Quote word for word the part of the records that opens with the line containing "Given: Click the 臉好 words in caption" and closes with the last line of the records, including both of those lines.

···

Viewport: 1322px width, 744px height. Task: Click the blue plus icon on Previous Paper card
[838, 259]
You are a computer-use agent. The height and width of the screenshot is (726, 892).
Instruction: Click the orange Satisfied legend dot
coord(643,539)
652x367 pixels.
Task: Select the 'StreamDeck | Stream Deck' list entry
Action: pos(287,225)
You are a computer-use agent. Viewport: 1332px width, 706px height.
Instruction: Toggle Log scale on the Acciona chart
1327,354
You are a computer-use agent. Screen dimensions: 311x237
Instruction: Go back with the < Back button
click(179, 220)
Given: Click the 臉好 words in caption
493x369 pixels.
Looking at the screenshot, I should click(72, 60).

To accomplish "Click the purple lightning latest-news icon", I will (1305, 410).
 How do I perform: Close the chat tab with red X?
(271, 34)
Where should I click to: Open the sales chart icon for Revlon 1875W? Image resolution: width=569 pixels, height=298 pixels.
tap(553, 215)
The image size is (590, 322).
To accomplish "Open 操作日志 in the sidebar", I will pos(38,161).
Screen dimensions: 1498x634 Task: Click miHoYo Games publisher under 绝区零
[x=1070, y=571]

···

◆ Final result:
Given: Click the 臉好 words in caption
493x369 pixels.
Looking at the screenshot, I should click(72, 60).

To accomplish "Click the purple lightning latest-news icon", I will (1305, 410).
 How do I perform: Close the chat tab with red X?
(271, 34)
Where should I click to: Open the sales chart icon for Revlon 1875W? Image resolution: width=569 pixels, height=298 pixels.
tap(553, 215)
The image size is (590, 322).
To accomplish "Open 操作日志 in the sidebar", I will pos(38,161).
Screen dimensions: 1498x634 Task: Click miHoYo Games publisher under 绝区零
[x=1070, y=571]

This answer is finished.